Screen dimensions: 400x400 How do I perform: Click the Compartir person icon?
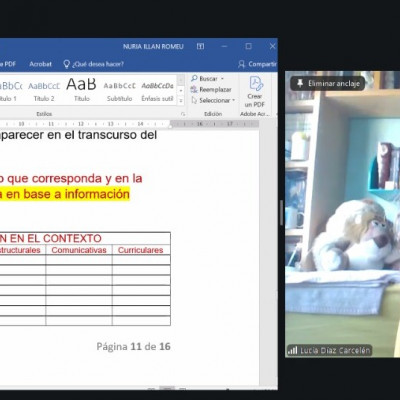coord(242,64)
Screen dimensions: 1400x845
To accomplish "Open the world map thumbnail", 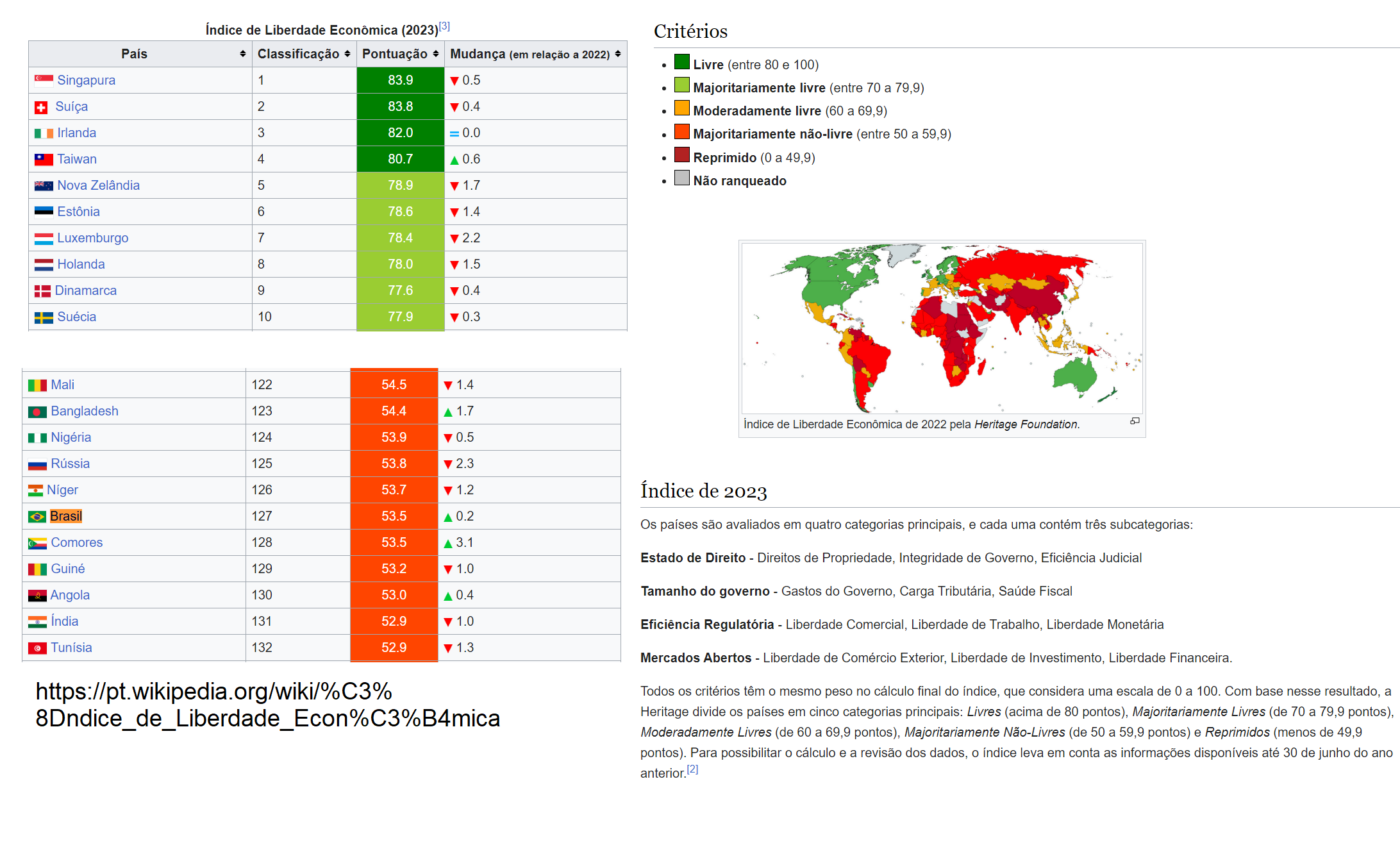I will click(x=942, y=328).
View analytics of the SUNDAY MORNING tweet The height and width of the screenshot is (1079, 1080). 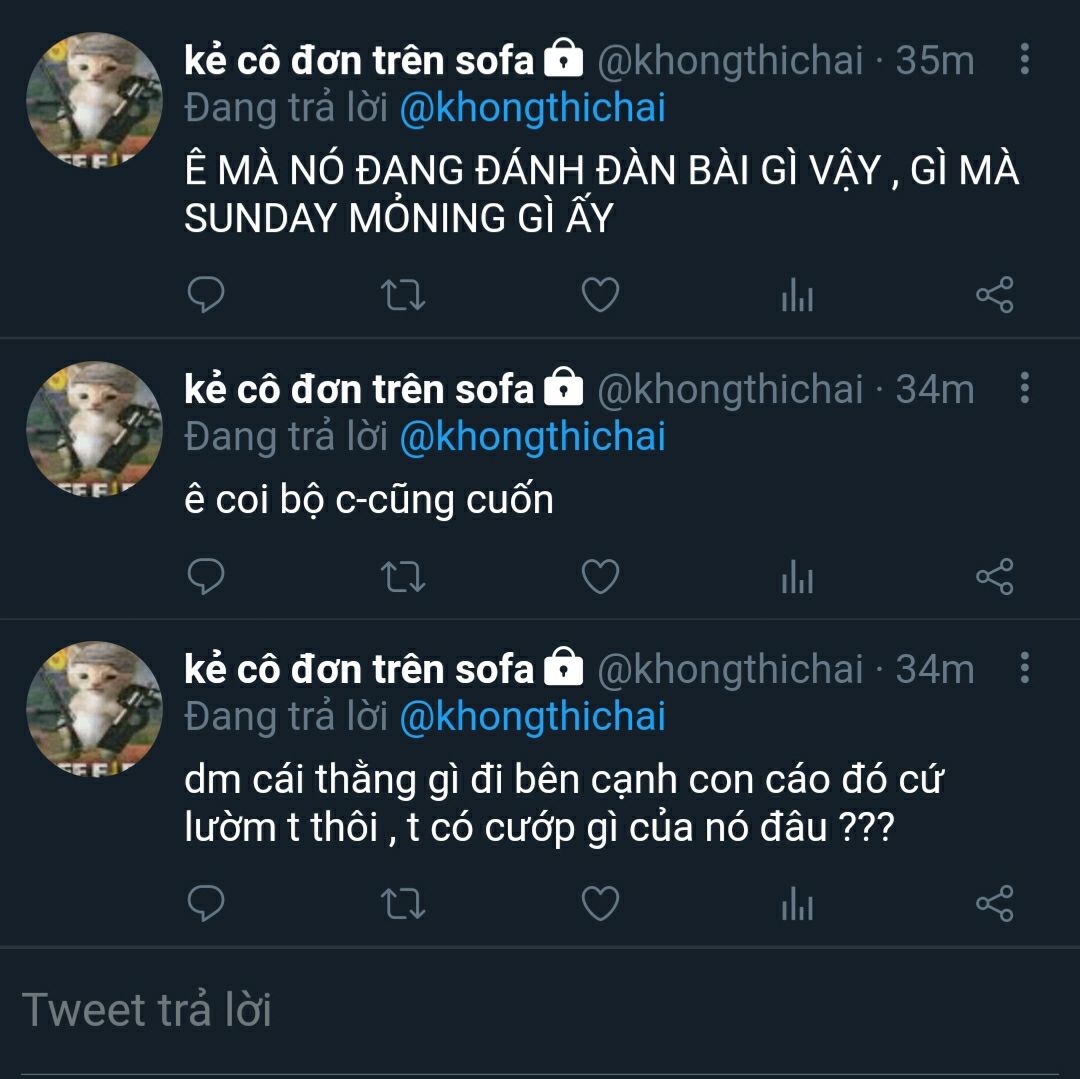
□ □ □
Problem to work on → List each line of the items above that contains the word "dimensions", copying every such line in full.

Answer →
Screen dimensions: 400x400 How do I perform: Click the Compartir person icon?
Screen dimensions: 1400x845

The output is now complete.